Réunion du 18 février 2015 à 9h00
Commission de la défense nationale et des forces armées

Nathalie Hanet, directrice générale de l'établissement public d'insertion de la Défense, EPIDE :

Merci de m'accueillir aujourd'hui. L'EPIDE a été créé il y a bientôt dix ans par Mme Michèle Alliot-Marie, alors ministre de la Défense, et M. Jean-Louis Borloo, alors ministre du Travail. L'ambition était alors de transposer en métropole le service militaire adapté (SMA) qui existe outre-mer depuis 1961. L'objectif assigné à l'époque était d'offrir, dans un délai relativement court, 20 000 places en EPIDE. Actuellement, nous comptons 2 085 places alors que, par ailleurs, l'an dernier, nous ressentions quelques inquiétudes quant à la fermeture de certains centres dans le but de restreindre la dépense et d'équilibrer le budget de l'établissement. À ces 2 085 places correspond un flux annuel de 3 500 jeunes.

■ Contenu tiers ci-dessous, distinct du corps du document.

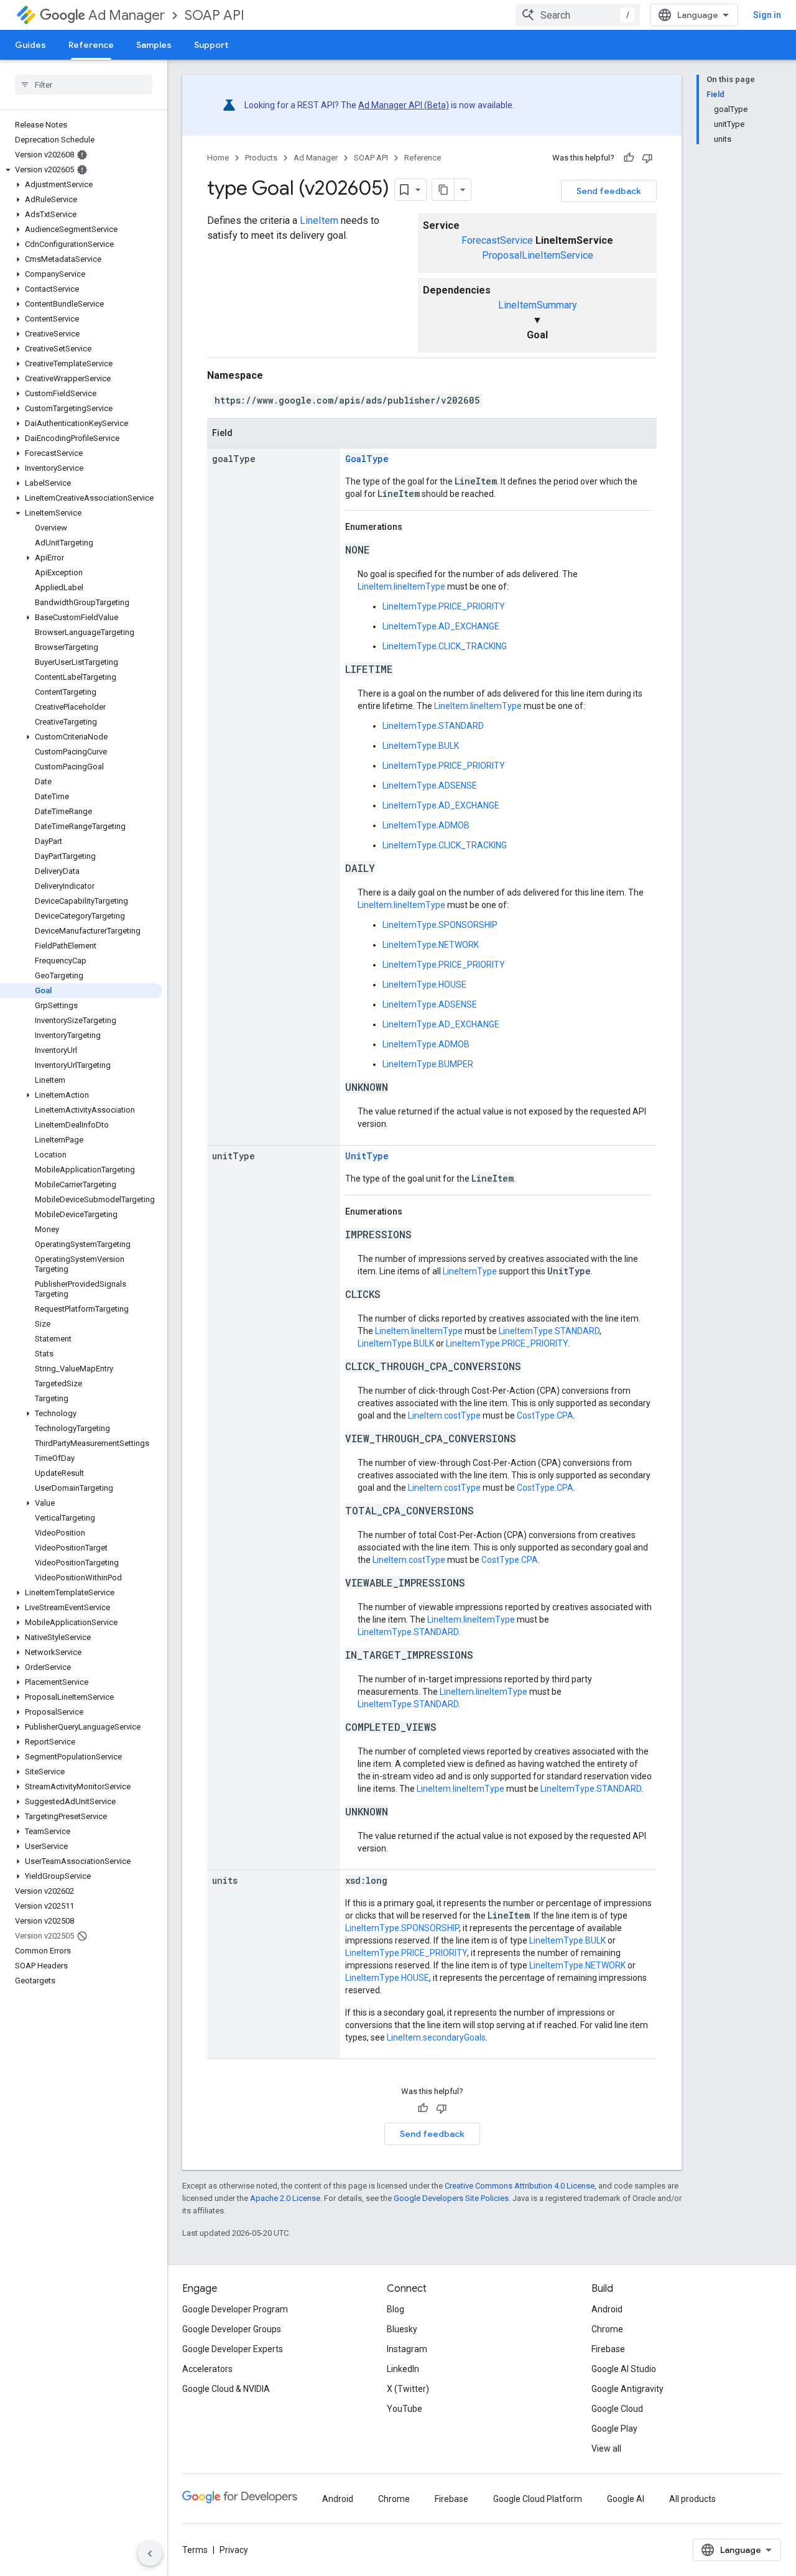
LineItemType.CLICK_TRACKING (444, 646)
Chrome (607, 2329)
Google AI (625, 2499)
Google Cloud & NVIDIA (226, 2389)
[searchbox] (83, 85)
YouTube (404, 2409)
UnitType (367, 1156)
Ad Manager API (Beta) (403, 105)
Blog (395, 2309)
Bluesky (402, 2329)
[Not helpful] (647, 158)
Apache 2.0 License (285, 2198)
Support (211, 44)
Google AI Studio (623, 2369)
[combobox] (578, 15)
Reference (91, 44)
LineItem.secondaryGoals (436, 2037)
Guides (30, 44)
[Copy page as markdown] (443, 189)
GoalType (367, 459)
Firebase (608, 2349)
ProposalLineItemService (537, 255)
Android (606, 2309)
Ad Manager (126, 15)
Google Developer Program (235, 2309)
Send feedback (608, 191)
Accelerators (207, 2369)
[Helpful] (628, 158)
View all (606, 2448)
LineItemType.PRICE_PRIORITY (443, 606)
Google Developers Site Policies (451, 2198)
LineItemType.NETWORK (430, 945)
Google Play (614, 2429)
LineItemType (470, 1271)
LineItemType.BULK (420, 746)
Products (261, 157)
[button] (81, 169)
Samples (154, 44)
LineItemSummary (537, 305)
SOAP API (214, 15)
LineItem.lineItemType (401, 586)
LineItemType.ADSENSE (429, 785)
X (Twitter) (408, 2389)
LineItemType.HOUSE (424, 984)
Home (218, 157)
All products (692, 2499)
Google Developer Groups (231, 2329)
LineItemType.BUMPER (427, 1064)
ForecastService (497, 240)
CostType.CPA (545, 1415)
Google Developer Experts (232, 2349)
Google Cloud (617, 2409)
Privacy (234, 2550)
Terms (195, 2550)
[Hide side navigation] (149, 2553)
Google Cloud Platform (537, 2499)
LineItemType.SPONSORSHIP (439, 925)
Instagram (407, 2349)
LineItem (319, 220)
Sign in (767, 15)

L'objectif de l'EPIDE est l'insertion professionnelle et sociale de jeunes majeurs de 18 à 25 ans qui ont peu ou n'ont pas de qualification. Ces jeunes adultes sont volontaires et signent un premier contrat de deux mois puis de cinq mois, soit un parcours total de huit mois même si, en pratique, les trajectoires peuvent être un peu plus rapides ou, inversement, un peu plus longues.

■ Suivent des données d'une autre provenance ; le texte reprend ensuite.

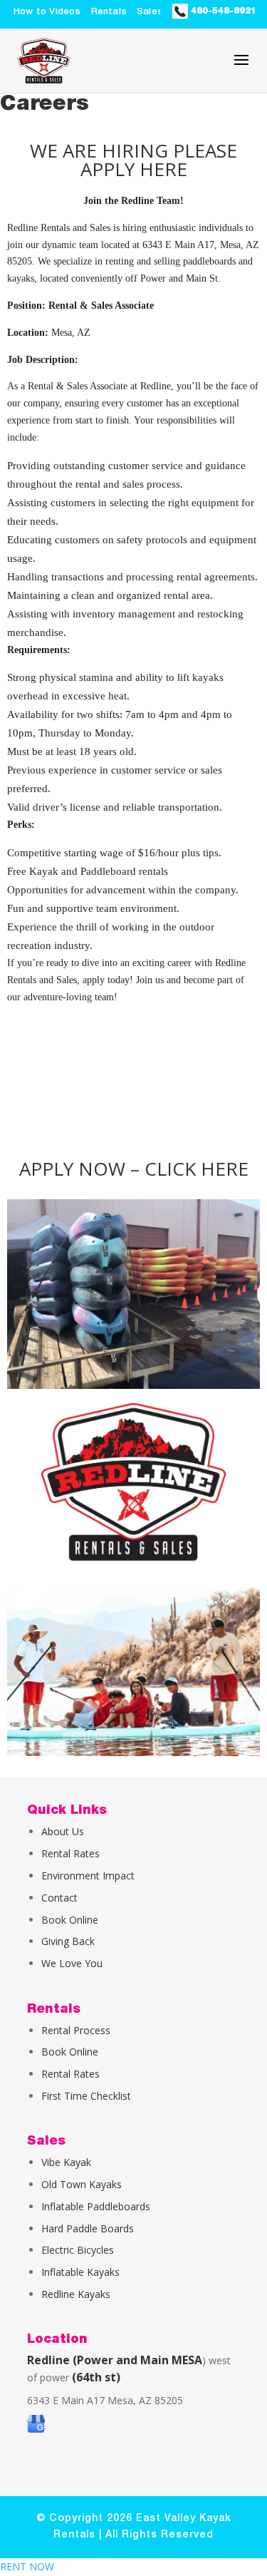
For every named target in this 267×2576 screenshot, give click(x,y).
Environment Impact (88, 1875)
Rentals (109, 12)
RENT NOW (27, 2566)
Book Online (69, 1919)
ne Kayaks (86, 2294)
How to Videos (47, 12)
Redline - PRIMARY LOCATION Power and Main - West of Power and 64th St (117, 1082)
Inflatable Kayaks (80, 2272)
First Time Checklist (86, 2096)
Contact (59, 1897)
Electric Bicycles (77, 2250)
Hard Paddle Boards (87, 2228)
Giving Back (68, 1941)
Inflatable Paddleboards (95, 2206)
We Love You (72, 1963)
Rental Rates (70, 1853)
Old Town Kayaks (81, 2184)
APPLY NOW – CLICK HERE (133, 1168)
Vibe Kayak (66, 2162)
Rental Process (75, 2030)
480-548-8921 (222, 11)
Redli (52, 2294)
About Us (62, 1831)
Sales (150, 12)
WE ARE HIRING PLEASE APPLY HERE (133, 160)
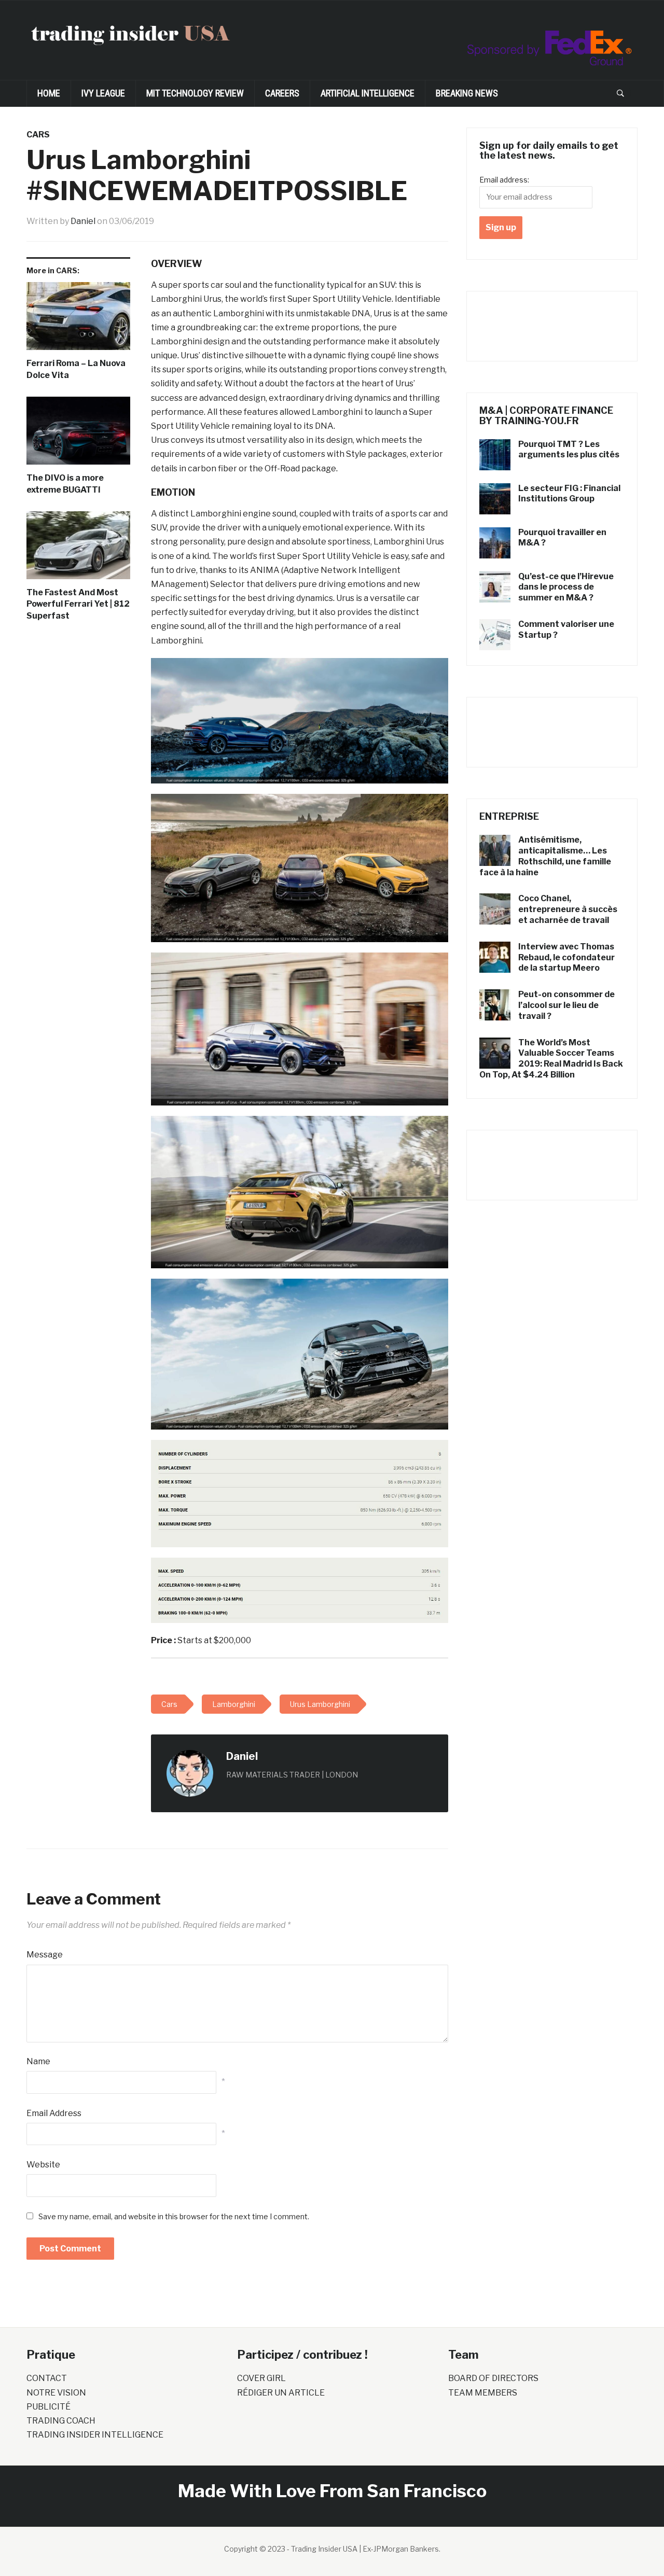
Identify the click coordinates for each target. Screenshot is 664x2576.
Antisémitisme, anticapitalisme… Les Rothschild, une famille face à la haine (545, 856)
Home (48, 93)
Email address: (504, 179)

La singularité de l'EPIDE, qui fait également sa force, c'est de proposer un accompagnement global à ces jeunes, avec la mise en place de regards croisés de professionnels très différents. Il s'agit d'une réelle spécificité dans un paysage social caractérisé par des dispositifs qui, généralement, prennent les personnes « en tranches », selon des critères ou des éléments relatifs à leur situation. À l'EPIDE, nous travaillons du lundi au vendredi en internat en analysant l'ensemble des éléments de vie et de situation de ces jeunes. C'est ce qui fait l'efficacité de ce dispositif.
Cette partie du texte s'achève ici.